The simulations supported Allin’s proposal: the curvature and structure of Thrinaxodon’s lower jaw are well suited to host a tympanic membrane. That membrane, if present, would have vibrated enough to move the postdentary bones (precursors of the mammalian malleus and incus) and stimulate the auditory nerve, enabling detection of airborne frequencies beyond what bone conduction alone could provide.

Importantly, the study also found an interaction between hearing and feeding. Because the putative tympanum and associated ear bones were integrated with the jaw hinge, jaw-muscle activity would affect hearing sensitivity and frequency range. For example, relaxing the temporalis muscle would increase sensitivity to lower-frequency sounds, while contracting it would shift sensitivity upward and enhance responsiveness to higher frequencies.

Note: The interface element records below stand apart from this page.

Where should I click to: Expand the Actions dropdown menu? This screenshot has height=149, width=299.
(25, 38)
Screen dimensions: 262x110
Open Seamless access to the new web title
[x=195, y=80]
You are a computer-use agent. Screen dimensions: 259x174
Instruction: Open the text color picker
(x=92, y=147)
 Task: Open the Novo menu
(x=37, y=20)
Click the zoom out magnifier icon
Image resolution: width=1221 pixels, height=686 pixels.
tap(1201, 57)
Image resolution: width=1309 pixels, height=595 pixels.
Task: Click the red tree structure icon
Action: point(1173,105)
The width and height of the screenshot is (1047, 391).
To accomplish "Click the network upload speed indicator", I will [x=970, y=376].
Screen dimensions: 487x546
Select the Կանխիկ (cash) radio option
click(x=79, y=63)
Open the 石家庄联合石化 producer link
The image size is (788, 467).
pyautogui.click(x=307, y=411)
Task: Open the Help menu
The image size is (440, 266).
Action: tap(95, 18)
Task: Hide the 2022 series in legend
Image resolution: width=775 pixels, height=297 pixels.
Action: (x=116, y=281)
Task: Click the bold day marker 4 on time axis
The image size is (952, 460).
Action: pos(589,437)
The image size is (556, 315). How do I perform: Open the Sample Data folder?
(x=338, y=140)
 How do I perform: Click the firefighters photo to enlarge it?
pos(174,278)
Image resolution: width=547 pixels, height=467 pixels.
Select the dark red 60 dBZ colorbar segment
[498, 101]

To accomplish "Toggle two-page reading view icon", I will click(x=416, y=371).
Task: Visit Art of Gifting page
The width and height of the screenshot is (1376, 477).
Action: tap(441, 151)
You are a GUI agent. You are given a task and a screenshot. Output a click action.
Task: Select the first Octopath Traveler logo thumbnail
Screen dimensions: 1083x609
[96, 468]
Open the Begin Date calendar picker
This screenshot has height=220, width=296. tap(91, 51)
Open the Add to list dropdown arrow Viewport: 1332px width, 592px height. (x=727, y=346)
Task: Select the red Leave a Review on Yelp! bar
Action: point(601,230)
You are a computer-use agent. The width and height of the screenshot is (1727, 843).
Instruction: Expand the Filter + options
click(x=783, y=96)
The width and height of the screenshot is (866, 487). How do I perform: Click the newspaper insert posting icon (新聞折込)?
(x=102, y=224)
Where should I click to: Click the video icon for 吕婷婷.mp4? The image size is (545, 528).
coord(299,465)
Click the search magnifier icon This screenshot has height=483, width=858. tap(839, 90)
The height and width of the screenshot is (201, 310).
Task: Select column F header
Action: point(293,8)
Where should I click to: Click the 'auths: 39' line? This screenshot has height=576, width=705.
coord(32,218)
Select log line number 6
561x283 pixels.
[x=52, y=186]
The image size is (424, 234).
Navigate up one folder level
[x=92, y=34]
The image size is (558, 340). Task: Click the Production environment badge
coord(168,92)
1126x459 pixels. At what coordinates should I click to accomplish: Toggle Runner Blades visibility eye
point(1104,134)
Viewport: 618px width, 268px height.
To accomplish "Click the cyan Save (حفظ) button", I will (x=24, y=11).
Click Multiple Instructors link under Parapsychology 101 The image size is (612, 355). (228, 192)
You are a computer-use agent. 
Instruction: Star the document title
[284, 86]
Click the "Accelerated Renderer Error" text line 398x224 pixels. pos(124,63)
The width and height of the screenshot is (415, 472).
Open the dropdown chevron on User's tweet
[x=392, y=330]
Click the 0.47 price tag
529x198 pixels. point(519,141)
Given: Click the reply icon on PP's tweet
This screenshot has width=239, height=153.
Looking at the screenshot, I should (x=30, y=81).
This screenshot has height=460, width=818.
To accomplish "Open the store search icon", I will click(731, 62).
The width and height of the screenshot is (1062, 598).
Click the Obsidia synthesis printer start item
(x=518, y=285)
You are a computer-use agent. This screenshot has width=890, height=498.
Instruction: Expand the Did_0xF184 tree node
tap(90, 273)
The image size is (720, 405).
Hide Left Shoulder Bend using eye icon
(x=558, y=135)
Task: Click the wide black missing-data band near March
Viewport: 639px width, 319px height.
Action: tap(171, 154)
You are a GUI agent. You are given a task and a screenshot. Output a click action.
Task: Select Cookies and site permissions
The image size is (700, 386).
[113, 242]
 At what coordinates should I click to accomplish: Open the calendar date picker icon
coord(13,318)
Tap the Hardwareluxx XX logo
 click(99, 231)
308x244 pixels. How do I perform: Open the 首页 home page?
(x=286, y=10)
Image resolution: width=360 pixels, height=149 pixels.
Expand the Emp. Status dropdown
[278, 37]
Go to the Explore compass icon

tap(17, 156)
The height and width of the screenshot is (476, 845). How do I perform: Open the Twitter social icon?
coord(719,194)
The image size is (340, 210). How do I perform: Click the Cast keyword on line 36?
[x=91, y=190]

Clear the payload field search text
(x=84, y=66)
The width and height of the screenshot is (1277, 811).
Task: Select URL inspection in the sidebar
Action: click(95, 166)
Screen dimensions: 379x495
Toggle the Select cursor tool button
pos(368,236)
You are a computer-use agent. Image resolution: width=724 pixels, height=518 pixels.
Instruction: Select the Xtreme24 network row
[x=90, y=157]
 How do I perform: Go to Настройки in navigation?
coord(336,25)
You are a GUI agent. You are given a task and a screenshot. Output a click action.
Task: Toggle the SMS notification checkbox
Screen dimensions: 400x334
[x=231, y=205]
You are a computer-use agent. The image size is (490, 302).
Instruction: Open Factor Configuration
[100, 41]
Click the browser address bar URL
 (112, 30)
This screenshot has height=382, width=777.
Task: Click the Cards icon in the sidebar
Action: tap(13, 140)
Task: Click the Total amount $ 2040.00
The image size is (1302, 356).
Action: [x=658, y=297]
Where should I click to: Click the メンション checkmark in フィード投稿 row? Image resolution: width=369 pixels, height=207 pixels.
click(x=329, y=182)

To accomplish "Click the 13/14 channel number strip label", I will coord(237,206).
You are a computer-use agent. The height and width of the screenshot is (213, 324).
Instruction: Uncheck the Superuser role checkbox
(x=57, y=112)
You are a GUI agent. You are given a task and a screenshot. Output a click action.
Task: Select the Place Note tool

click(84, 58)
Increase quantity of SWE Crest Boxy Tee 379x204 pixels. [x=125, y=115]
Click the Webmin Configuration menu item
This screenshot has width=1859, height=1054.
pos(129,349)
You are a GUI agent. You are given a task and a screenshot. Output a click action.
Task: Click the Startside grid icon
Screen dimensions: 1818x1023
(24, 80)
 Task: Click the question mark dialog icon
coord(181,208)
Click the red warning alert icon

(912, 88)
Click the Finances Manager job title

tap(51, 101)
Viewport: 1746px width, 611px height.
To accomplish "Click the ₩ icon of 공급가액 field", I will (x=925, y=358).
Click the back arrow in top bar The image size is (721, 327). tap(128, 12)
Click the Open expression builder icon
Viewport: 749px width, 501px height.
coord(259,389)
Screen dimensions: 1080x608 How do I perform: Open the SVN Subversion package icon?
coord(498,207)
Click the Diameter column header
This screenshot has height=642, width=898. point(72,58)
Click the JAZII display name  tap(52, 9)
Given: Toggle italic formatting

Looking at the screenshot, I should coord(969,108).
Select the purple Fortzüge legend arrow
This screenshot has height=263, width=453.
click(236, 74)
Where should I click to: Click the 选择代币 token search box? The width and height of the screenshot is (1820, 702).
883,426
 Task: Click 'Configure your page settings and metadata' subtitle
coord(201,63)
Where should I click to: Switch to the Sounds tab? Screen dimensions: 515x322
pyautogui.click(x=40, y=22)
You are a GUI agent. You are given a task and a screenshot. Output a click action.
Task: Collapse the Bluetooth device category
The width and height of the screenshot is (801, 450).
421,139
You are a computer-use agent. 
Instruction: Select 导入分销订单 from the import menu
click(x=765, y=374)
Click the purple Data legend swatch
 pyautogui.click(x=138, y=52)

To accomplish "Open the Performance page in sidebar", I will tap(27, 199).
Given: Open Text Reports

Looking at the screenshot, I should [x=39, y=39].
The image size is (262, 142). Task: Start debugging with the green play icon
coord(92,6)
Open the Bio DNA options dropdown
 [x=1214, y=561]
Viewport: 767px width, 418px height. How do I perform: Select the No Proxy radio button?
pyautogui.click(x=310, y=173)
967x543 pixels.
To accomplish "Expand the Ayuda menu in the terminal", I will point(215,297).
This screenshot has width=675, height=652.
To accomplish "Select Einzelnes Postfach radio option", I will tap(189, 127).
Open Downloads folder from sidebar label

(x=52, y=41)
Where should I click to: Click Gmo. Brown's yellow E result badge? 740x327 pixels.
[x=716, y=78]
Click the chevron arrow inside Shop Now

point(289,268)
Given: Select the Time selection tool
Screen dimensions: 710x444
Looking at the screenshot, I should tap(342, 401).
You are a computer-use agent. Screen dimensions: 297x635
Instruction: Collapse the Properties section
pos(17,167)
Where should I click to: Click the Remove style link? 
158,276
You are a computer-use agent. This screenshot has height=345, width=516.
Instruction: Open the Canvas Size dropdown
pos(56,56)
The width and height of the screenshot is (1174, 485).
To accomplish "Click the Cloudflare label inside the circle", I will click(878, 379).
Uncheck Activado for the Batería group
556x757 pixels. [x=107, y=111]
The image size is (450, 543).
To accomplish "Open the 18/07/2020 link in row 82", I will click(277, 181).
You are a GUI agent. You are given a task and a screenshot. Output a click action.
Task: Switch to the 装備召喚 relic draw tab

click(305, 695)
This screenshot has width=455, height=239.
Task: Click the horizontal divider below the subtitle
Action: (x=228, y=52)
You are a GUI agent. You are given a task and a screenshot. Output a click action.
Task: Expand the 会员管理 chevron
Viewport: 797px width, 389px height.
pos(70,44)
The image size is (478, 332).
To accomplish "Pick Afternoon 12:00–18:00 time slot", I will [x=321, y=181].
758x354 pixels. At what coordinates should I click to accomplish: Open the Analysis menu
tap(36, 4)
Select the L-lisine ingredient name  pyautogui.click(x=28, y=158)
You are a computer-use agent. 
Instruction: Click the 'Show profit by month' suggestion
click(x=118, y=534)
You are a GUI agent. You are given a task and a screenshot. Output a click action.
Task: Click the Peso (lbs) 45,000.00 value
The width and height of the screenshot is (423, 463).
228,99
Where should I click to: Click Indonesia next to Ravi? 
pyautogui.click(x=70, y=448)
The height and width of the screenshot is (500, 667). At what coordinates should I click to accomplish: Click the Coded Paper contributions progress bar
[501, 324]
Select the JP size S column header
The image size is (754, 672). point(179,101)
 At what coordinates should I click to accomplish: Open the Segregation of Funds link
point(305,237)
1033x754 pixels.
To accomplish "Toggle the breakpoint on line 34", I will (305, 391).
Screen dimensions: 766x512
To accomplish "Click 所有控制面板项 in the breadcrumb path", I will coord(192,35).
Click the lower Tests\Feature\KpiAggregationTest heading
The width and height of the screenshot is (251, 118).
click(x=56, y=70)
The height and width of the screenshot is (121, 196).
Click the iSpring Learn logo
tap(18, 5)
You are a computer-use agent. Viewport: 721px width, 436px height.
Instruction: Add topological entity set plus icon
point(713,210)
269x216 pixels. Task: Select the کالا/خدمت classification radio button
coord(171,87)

Thrinaxodon did not possess the fully derived inner-ear anatomy or external pinnae of modern mammals, but these results indicate that tympanic hearing emerged in cynodonts roughly 50 million years earlier than previously assumed. The study provides a functional framework for how mammalian hearing began to evolve from jaw structures and lays groundwork for further research into synapsid auditory evolution.

Implications: This work helps bridge anatomical and behavioral gaps between reptile-like ancestors and true mammals by showing that a jaw-hosted tympanum could have been an intermediate stage in the evolution of the mammalian middle ear.